Le conseil des ministres a rendu possible ce mercredi 20 octobre 2010 l'accès à l'identité d'un donneur de gamète. Une identité qui ne peut être malgré tout révélée sans l'accord du donneur. Cette décision constitue la mesure phare du projet de loi de révision des lois de bioéthique présenté fin septembre par la ministre de la Santé Roselyne Bachelot. Jusqu'à présent le don de sperme était anonyme. Pour autant cette décision ne s'applique qu'aux dons futurs. Le projet de loi précise que "pour les dons passés, il faudra une initiative du donneur, déclarant qu'il est prêt à révéler son identité si c'est souhaité".
Le projet de loi prévoit principalement deux dispositions. La possibilité d'accéder à l'identité du donneur si celui-ci donne son accord. En aucun cas, le donneur ne sera contraint de dévoiler son identité. En revanche, la personne issue d'un don de gamète pourra sans le consentement du donneur avoir accès à des informations "non identifiantes" comme son âge. Des informations d'ordre socioprofessionnel et concernant sa motivation seront recueillies lors du don que si le donneur l'accepte. Le nom, prénom et adresse resteront anonymes.

Le bien fondé de cet anonymat avait été discuté ce mardi 5 octobre 2010 par les membres du comité éthique de La Réunion, composé notamment de médecins. Pour le comité "la levée de l'anonymat en matière de don de sperme soulève une question éthique, celle de la filiation".
Selon le comité, le fait de lever cet anonymat fragiliserait psychologiquement la position du père "adoptif" qui pourrait voir sa paternité symbolique rattrapé par l'origine biologique de l'enfant. Car avec la loi actuelle, le biologique est au second plan et le symbolique prime. Le projet de loi va inverser cette situation.
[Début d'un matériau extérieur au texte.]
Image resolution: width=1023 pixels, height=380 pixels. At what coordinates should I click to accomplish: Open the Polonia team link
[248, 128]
En l'état actuel du droit, l'interdiction est perpétuelle. Elle ne permet ni à l'enfant devenu adulte, ni à ses descendants, de connaître l'identité du donneur ou toute autre information le concernant. 
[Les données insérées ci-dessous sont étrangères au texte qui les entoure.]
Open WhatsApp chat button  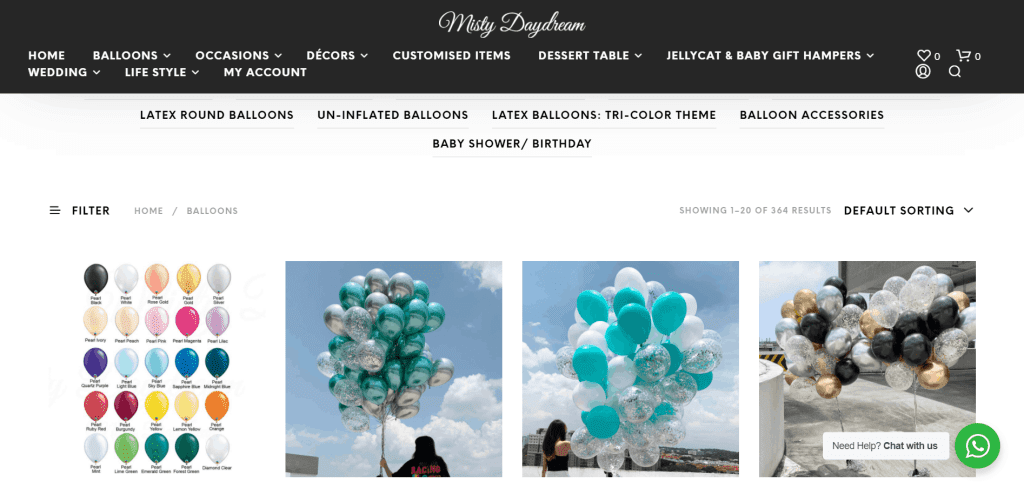point(977,446)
La violation de ce principe est sanctionnée. Ainsi, le fait de divulguer une information permettant d'identifier une personne ou un couple qui a fait le don de gamètes et le couple qui les a reçus est puni jusqu'à deux ans d'emprisonnement et de 30.000 euros d'amende. Une exception, en cas de danger avéré pour la santé de l'enfant, seul le médecin peut accéder au dossier du donneur, sans pour autant révéler son identité.


La révision des lois de bioéthique est sur le point de renverser cette règle. L'examen du projet de loi par le parlement devrait intervenir au mois de novembre.